WHAT YOU WILL DO:
Lines from the one containing "Instruction: Open the Links toolbar menu" through the last one in the data below: write them out word for word, and only them.

(Records from a data source)
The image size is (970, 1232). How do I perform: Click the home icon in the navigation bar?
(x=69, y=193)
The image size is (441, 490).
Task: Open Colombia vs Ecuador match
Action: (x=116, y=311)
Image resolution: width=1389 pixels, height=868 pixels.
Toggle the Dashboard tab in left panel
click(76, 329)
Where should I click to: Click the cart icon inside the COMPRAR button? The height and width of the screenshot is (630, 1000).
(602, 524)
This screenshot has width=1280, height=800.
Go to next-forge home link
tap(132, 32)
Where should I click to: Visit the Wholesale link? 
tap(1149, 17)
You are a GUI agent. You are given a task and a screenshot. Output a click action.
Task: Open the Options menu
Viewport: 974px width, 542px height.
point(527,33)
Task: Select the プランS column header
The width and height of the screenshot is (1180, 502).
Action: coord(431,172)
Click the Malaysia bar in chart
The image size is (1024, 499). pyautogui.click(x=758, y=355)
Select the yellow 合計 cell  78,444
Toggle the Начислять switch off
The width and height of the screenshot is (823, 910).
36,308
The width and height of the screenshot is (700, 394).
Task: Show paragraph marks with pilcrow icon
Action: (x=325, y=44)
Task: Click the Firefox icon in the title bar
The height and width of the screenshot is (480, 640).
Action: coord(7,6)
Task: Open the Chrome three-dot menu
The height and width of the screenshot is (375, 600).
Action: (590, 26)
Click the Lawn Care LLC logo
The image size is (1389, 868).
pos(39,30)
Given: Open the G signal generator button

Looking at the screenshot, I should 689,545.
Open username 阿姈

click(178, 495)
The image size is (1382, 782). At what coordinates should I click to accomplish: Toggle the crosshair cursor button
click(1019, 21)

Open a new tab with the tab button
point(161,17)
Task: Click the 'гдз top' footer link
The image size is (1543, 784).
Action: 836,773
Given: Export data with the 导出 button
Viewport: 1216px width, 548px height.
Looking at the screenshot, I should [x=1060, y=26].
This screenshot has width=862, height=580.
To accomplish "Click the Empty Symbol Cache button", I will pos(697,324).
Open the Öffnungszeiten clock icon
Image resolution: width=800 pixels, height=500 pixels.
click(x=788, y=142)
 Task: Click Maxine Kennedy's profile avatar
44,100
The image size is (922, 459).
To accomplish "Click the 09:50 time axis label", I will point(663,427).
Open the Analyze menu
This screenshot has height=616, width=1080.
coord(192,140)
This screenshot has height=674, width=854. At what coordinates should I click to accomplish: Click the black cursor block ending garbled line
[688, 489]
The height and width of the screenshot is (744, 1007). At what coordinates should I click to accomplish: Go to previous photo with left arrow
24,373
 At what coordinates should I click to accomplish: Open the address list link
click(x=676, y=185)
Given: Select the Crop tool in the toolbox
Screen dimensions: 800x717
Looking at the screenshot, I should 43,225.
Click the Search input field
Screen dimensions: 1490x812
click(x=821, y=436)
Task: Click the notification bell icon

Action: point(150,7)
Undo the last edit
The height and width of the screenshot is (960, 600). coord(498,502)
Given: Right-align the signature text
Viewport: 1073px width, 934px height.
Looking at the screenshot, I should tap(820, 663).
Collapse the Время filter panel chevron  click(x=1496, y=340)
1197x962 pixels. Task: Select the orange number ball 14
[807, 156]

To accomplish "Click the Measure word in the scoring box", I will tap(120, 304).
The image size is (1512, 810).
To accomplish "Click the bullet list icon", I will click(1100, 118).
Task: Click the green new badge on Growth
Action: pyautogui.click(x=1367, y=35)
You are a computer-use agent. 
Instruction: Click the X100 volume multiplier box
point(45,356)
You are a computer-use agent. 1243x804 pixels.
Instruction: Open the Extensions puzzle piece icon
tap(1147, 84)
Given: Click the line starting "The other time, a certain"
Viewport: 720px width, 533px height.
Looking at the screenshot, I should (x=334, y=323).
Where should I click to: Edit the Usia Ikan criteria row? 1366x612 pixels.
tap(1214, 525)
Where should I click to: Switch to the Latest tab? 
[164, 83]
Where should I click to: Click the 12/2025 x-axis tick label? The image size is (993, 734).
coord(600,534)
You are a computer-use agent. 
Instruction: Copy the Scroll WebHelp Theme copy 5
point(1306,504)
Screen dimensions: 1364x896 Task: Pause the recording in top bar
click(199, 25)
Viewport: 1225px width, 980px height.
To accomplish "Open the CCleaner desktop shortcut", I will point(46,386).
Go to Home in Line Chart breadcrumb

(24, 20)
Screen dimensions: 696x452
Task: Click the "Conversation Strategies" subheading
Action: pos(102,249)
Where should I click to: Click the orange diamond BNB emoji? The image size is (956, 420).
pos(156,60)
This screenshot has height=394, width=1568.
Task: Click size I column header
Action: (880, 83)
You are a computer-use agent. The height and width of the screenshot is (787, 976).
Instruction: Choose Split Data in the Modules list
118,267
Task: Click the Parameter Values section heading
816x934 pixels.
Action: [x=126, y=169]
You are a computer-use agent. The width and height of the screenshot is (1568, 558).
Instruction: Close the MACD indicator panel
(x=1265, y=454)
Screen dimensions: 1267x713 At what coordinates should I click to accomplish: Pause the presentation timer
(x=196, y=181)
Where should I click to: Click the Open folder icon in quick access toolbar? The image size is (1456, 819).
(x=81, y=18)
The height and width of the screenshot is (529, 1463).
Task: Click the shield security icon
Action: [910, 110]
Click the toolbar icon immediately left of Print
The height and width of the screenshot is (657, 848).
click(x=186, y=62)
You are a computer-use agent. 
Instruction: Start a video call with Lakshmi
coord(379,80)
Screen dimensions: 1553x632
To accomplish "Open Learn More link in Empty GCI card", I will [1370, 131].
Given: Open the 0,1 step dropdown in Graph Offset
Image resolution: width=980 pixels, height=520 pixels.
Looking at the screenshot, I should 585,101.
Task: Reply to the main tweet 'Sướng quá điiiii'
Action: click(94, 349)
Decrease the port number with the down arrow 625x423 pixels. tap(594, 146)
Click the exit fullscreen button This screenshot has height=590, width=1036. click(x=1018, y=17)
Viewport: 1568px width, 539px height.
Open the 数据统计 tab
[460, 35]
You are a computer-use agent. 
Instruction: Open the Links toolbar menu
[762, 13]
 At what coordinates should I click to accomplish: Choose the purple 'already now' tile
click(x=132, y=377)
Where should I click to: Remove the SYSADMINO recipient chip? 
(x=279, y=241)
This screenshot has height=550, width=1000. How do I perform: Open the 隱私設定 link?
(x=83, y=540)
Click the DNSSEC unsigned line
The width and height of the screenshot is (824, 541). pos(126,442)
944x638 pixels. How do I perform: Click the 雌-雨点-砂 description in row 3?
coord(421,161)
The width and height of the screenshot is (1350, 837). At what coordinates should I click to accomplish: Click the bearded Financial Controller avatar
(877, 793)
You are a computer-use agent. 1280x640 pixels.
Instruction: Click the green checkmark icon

WORKED SOLUTION:
Instruction: Open the Links toolbar menu
[762, 13]
 At what coordinates should I click to accomplish: Choose the purple 'already now' tile
click(x=132, y=377)
Where should I click to: Remove the SYSADMINO recipient chip? 
(x=279, y=241)
This screenshot has height=550, width=1000. How do I perform: Open the 隱私設定 link?
(x=83, y=540)
Click the DNSSEC unsigned line
The width and height of the screenshot is (824, 541). pos(126,442)
944x638 pixels. How do I perform: Click the 雌-雨点-砂 description in row 3?
coord(421,161)
The width and height of the screenshot is (1350, 837). At what coordinates should I click to accomplish: Click the bearded Financial Controller avatar
(877, 793)
You are a computer-use agent. 1280x640 pixels.
Instruction: Click the green checkmark icon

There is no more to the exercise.